**Your objective**
Look through the entries below and count every line in which "computer" appears; reply with the number only.
=== Begin Enclosure ===
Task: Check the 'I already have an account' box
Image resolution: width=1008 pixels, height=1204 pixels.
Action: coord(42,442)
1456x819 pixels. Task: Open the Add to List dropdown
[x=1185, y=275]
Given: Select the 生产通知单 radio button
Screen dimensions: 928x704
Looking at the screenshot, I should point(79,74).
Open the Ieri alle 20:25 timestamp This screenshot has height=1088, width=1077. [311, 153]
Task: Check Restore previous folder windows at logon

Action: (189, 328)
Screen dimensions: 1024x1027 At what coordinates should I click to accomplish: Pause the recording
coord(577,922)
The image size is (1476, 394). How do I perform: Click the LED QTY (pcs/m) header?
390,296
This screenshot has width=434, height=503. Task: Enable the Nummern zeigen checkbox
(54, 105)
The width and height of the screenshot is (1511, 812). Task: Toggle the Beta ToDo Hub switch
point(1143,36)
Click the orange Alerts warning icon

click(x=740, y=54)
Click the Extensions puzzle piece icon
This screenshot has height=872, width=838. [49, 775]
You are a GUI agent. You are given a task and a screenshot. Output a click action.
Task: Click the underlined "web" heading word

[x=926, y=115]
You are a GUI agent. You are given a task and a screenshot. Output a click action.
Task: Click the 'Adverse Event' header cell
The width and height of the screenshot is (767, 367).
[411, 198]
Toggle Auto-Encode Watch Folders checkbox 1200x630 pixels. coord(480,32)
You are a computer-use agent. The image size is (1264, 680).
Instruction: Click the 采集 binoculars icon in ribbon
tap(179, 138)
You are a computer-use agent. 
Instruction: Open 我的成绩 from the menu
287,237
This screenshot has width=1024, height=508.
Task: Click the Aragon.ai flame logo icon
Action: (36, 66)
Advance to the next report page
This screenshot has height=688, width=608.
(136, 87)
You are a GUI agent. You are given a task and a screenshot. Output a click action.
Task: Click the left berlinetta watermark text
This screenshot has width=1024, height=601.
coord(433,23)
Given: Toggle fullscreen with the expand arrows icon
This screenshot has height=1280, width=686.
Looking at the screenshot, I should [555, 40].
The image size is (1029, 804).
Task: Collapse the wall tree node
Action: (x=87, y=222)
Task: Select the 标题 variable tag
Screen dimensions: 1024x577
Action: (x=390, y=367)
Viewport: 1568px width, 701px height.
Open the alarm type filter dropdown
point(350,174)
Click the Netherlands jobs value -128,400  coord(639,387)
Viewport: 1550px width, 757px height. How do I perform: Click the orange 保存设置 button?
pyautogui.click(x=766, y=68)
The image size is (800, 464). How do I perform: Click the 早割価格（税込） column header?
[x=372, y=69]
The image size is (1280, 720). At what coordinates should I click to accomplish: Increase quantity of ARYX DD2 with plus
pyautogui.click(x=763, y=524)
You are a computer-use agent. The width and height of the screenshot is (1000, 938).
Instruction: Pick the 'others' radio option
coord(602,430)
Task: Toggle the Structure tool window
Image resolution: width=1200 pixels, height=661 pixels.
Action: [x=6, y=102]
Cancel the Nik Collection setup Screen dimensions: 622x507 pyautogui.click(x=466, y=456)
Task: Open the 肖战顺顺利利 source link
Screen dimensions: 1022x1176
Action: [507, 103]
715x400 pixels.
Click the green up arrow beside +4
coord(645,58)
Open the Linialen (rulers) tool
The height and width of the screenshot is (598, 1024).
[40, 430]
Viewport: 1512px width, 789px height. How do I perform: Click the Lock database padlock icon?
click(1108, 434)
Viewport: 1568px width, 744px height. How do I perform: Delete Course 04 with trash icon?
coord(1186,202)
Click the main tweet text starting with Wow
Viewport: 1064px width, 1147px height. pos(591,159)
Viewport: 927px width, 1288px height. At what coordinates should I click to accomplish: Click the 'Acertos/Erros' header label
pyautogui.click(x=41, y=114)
=== End Enclosure ===
**Completed task**
3